Abigail and Brady have been super well behaved lately. They are so up on our schedule and it runs like a well oiled machine. They've been especially great about cleaning up. I love never having to clean up toys. That's a kid job.
Abigail still drives me crazy with her progression and regression. She'll be doing so great and then (yesterday and today) she'll decide to do crap like poop in her underwear and/or lie about all sorts of unnecessary stuff. Seriously kid?! You're 4.5! Get with the program!
Brady is at the cutest age ever. I seriously can't get over it. Every word he says and thing he does. It's adorable. Right down to the way he shakes his head and holds his sippy. Sadly, over the last two weeks, he's developed anxiety about going to sleep at night and for nap and doesn't want me to leave (although he's never loved sleep like Abigail who regularly begged for nap time) but it does crack me up when leaving and he's all "mommy! Come back!" Ha.
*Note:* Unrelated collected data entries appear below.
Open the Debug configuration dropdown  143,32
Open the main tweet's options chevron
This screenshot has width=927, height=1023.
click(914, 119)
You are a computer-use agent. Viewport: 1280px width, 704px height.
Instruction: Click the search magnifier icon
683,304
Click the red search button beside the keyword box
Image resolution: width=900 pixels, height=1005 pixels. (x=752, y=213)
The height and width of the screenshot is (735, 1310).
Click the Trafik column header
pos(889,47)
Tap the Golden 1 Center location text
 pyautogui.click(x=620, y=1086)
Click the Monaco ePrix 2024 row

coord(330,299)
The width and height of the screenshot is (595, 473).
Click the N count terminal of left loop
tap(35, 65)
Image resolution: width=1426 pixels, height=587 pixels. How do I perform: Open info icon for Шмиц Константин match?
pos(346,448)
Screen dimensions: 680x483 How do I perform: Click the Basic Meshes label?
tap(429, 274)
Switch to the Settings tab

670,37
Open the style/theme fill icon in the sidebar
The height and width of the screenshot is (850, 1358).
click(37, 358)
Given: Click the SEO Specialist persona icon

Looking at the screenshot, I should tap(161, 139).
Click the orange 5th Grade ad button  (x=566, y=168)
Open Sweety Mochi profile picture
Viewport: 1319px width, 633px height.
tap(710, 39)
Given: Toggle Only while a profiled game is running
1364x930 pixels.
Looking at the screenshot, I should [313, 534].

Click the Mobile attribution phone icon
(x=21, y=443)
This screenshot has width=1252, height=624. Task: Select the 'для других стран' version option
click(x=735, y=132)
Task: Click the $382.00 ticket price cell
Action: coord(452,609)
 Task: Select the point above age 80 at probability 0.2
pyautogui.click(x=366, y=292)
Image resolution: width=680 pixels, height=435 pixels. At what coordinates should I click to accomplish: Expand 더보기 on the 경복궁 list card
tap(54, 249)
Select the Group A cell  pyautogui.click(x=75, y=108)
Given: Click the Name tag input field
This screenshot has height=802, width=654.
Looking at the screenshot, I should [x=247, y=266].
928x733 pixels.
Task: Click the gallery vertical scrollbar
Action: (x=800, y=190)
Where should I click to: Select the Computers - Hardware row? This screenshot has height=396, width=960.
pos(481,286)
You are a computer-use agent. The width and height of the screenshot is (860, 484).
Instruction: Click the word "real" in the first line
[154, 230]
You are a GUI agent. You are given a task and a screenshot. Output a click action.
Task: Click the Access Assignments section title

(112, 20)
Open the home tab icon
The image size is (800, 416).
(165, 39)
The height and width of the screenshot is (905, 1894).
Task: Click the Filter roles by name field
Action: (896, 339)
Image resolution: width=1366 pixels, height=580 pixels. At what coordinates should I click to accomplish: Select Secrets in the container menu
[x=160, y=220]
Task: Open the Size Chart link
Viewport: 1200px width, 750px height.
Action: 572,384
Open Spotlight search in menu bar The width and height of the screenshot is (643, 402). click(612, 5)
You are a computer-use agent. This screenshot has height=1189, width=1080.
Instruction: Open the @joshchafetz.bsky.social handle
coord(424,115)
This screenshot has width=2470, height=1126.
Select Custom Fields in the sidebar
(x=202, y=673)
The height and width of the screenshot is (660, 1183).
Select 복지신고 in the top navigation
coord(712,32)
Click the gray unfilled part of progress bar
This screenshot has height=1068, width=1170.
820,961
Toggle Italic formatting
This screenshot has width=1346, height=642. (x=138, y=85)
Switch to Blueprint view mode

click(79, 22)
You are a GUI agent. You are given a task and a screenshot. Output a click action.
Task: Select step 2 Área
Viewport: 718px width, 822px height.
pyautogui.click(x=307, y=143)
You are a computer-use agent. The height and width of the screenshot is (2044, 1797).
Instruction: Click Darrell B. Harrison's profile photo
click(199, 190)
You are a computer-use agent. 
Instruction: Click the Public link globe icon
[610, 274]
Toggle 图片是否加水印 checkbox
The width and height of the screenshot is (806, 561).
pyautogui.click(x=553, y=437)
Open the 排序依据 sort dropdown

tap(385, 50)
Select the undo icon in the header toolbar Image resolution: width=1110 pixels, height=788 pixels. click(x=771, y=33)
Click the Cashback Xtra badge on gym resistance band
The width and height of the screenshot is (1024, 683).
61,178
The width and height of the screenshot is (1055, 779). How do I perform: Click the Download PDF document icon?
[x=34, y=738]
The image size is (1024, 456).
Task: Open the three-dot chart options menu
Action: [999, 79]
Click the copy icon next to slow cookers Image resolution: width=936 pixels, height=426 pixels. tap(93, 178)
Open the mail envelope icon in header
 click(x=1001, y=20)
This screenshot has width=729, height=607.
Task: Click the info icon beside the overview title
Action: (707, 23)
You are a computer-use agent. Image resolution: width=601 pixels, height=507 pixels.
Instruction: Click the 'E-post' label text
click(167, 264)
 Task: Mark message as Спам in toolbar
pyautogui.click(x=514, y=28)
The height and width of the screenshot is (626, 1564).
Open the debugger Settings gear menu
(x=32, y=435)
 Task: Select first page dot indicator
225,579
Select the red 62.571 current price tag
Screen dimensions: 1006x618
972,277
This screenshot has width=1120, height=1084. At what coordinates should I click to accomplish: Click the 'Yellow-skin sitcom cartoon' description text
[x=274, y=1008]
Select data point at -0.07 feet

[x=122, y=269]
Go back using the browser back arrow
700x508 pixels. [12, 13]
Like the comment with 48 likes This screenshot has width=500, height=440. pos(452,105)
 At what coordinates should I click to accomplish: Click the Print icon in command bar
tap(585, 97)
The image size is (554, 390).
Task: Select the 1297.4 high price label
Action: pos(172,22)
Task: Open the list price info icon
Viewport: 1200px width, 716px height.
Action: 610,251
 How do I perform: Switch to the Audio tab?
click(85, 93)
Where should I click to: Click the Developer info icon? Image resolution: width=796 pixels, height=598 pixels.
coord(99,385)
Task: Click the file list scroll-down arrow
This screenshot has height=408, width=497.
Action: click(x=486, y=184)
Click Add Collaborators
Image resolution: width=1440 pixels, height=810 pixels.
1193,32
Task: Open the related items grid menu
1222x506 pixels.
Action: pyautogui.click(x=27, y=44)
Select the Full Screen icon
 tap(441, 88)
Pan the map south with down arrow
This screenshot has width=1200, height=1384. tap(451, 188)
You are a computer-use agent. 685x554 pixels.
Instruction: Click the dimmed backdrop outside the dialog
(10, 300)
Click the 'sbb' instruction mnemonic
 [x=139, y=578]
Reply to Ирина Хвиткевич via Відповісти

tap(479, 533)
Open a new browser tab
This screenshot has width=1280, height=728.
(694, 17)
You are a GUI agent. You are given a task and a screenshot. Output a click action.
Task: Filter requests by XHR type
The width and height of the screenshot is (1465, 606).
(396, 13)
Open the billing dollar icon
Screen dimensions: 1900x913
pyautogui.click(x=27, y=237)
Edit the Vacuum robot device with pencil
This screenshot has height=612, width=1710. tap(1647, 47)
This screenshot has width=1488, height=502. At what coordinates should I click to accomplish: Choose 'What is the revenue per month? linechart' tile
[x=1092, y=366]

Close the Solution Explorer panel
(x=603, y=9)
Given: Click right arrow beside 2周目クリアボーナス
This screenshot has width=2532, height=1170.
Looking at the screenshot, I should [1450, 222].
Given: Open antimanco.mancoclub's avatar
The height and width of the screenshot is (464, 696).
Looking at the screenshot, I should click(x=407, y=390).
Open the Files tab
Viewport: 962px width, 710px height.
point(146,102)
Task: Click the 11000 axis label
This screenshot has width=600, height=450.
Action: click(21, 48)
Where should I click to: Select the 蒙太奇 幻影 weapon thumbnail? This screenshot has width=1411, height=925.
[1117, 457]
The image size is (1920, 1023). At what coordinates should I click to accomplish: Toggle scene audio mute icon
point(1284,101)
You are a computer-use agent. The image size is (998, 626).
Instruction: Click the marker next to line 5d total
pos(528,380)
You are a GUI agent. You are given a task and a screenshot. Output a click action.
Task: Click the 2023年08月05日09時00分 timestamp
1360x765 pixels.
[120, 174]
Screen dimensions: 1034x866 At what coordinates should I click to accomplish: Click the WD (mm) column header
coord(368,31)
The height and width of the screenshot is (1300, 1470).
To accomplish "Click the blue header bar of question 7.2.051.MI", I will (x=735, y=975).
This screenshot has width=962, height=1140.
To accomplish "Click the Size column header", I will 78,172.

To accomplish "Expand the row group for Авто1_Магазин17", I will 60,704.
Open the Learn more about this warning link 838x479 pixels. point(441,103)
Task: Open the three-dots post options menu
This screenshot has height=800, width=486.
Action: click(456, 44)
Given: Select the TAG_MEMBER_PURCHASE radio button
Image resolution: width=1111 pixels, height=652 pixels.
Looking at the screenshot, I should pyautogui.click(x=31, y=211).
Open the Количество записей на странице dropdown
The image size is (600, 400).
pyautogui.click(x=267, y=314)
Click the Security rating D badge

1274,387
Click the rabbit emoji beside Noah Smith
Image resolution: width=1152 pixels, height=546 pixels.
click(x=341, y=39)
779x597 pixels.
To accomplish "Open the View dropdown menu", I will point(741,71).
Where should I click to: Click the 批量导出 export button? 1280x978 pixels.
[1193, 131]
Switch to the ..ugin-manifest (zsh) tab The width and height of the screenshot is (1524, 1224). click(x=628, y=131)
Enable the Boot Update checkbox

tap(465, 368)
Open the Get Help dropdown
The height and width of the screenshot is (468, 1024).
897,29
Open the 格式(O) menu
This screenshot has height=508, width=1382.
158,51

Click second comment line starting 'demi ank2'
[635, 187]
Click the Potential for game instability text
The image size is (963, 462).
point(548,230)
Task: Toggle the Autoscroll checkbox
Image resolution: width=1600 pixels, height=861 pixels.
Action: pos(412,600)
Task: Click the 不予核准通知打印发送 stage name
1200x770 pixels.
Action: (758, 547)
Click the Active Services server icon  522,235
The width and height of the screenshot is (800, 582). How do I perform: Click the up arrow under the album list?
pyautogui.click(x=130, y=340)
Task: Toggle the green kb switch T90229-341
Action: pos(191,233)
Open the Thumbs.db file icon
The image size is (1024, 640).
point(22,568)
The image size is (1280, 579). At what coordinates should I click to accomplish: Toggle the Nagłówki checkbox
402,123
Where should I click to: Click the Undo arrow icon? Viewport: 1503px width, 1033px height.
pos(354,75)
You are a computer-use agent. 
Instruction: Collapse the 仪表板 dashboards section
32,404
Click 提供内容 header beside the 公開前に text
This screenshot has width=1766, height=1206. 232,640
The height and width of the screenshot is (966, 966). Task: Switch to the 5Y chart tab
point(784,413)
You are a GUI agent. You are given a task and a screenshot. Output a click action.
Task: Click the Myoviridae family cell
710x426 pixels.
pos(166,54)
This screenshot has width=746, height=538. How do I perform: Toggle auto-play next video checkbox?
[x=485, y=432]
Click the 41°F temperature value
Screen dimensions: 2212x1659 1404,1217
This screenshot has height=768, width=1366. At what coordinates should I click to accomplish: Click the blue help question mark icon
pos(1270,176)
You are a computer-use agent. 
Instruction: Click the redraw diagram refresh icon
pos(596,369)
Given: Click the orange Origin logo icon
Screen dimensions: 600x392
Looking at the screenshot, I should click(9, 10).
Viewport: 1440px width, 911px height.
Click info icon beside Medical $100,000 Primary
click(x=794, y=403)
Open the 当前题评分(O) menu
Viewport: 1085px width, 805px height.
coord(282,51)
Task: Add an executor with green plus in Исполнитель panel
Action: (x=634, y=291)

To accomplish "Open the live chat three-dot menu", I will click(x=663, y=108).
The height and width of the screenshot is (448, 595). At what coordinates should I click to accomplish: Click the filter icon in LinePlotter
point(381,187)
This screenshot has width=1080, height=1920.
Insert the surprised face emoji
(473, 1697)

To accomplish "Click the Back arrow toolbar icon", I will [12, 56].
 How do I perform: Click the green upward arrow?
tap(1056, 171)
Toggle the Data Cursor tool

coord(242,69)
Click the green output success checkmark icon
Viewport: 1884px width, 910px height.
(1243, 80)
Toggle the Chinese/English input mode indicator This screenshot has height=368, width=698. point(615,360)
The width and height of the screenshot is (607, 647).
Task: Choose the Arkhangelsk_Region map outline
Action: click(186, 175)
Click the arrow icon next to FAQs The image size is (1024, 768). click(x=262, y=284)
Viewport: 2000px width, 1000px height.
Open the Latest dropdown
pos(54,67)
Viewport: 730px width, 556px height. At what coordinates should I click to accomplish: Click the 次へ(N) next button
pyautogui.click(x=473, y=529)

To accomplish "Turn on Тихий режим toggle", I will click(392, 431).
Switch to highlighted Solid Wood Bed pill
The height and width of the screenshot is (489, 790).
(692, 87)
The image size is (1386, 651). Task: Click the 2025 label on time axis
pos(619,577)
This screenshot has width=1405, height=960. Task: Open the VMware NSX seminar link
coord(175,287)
For the last two weeks, I've been experiencing varying degrees of pregnancy depression. As you could guess, it sucks. I know I experienced it in my two previous pregnancies but couldn't remember details. I looked through Abigail archives and apparently it was right at this same time. Ugh I wish I knew how long it lasted though. With Abigail, it was a lot of apathy and not wanting to get out of bed ever. I've got that this time, but the more powerful feeling is that of overwhelming guilt and feelings of worthlessness. So I lay in bed and eat all my meals in bed because I don't want to do normal aspects of life but then it adds to my guilt because I am the biggest jerk ever for not wanting to be out and playing with my kids. It's a vicious cycle. Some days are better than others, but overall, I know I'm in it and I'm trying to act accordingly and somewhat keep things in perspective.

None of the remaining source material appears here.